Assigned task —
Among the lines below, take the one holding "Click 安装额外远程拓展... option", the one holding "This screenshot has width=1000, height=507.", and all lines between them. Set them down exactly.

Source data —
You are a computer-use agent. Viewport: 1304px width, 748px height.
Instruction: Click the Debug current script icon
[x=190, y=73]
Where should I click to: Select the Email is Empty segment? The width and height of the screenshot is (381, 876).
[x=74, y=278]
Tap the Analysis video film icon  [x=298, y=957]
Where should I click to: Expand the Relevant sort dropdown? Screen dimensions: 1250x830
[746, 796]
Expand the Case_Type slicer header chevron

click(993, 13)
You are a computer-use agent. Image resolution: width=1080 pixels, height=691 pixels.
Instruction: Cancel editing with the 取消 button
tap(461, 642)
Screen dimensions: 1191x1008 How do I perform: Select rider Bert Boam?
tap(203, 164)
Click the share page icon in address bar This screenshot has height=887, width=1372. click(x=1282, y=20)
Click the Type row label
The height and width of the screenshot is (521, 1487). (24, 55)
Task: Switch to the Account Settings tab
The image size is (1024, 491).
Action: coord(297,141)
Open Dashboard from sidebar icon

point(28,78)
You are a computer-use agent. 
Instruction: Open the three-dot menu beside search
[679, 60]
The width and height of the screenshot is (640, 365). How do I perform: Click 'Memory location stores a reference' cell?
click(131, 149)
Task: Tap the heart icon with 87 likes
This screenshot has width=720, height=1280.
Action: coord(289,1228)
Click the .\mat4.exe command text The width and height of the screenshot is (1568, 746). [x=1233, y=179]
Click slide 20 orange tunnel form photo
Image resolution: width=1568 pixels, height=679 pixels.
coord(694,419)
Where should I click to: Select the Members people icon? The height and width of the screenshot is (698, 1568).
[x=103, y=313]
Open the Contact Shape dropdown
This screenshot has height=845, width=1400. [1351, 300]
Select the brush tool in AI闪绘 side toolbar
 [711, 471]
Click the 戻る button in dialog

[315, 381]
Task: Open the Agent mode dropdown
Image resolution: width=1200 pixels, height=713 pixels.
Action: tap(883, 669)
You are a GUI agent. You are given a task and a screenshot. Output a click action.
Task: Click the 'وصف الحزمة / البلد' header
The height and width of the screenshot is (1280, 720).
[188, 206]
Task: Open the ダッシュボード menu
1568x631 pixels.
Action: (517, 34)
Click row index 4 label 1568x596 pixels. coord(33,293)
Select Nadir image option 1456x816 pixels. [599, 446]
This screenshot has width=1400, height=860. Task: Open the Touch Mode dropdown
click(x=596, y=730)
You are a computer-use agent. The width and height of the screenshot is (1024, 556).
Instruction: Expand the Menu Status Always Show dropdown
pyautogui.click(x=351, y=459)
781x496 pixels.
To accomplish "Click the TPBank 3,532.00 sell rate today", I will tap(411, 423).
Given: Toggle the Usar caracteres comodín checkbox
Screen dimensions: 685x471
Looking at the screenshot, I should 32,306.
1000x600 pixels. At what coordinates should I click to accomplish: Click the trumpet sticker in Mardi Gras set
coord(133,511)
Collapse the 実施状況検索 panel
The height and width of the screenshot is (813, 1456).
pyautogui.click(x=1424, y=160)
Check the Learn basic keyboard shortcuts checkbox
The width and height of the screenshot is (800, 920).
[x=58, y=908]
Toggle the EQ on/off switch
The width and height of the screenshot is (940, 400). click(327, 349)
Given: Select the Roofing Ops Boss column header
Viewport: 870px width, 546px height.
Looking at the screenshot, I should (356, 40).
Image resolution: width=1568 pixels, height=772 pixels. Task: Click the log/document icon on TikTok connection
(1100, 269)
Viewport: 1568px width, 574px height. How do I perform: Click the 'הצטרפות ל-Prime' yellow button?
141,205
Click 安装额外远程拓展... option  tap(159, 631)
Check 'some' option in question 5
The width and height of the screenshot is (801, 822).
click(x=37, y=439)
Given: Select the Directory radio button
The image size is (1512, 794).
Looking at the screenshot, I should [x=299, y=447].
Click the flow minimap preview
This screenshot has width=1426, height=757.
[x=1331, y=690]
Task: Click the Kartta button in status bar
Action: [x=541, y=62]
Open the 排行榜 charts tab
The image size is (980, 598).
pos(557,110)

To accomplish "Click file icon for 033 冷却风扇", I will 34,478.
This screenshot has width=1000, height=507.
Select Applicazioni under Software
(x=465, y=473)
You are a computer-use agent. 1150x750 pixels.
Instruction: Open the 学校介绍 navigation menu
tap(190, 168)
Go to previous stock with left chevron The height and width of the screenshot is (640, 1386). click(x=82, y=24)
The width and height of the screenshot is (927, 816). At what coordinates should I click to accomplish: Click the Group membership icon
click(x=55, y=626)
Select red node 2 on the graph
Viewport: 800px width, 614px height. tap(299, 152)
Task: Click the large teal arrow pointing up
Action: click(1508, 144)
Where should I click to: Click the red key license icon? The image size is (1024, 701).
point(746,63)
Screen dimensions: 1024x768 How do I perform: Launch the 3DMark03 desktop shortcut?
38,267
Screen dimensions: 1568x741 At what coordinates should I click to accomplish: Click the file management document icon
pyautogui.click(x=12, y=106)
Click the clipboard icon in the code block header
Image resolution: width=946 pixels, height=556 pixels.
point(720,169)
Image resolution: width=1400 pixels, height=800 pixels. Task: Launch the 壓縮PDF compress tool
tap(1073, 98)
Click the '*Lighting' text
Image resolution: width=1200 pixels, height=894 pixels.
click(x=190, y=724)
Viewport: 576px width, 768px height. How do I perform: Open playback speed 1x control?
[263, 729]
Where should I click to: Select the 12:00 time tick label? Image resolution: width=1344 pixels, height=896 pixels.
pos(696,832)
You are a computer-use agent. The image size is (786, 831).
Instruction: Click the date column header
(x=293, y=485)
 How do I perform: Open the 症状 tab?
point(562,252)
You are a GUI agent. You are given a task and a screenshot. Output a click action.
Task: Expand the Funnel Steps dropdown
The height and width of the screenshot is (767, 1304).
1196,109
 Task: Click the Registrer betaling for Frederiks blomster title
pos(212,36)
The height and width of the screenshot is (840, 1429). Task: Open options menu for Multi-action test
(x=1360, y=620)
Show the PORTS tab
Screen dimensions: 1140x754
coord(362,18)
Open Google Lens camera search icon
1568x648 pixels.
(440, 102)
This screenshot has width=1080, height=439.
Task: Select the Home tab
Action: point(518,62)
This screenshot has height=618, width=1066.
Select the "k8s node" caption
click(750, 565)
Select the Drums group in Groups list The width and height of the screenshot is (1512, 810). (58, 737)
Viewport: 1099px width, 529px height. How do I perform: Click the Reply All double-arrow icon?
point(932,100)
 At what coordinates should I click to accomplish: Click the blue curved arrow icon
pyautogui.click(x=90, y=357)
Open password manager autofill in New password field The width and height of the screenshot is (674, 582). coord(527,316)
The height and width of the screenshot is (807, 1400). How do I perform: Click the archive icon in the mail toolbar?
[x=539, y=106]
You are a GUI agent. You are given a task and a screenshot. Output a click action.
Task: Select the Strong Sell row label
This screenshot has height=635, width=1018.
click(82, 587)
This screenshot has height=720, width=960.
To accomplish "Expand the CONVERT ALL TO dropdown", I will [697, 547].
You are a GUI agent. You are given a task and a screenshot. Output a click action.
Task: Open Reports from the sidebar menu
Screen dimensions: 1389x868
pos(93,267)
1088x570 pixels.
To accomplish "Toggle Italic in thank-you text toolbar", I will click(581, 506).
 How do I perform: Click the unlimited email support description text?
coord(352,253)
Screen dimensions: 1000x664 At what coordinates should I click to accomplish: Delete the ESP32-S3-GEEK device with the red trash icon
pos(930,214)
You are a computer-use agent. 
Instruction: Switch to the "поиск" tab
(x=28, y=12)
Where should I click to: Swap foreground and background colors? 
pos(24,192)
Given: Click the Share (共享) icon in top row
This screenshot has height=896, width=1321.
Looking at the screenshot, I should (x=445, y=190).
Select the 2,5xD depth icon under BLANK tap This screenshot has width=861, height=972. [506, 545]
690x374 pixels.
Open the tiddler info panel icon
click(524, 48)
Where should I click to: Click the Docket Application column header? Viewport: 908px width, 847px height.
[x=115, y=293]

Answer area —
Click 安装额外远程拓展... option  tap(159, 631)
Check 'some' option in question 5
The width and height of the screenshot is (801, 822).
click(x=37, y=439)
Given: Select the Directory radio button
The image size is (1512, 794).
Looking at the screenshot, I should [x=299, y=447].
Click the flow minimap preview
This screenshot has width=1426, height=757.
[x=1331, y=690]
Task: Click the Kartta button in status bar
Action: [x=541, y=62]
Open the 排行榜 charts tab
The image size is (980, 598).
pos(557,110)

To accomplish "Click file icon for 033 冷却风扇", I will 34,478.
This screenshot has width=1000, height=507.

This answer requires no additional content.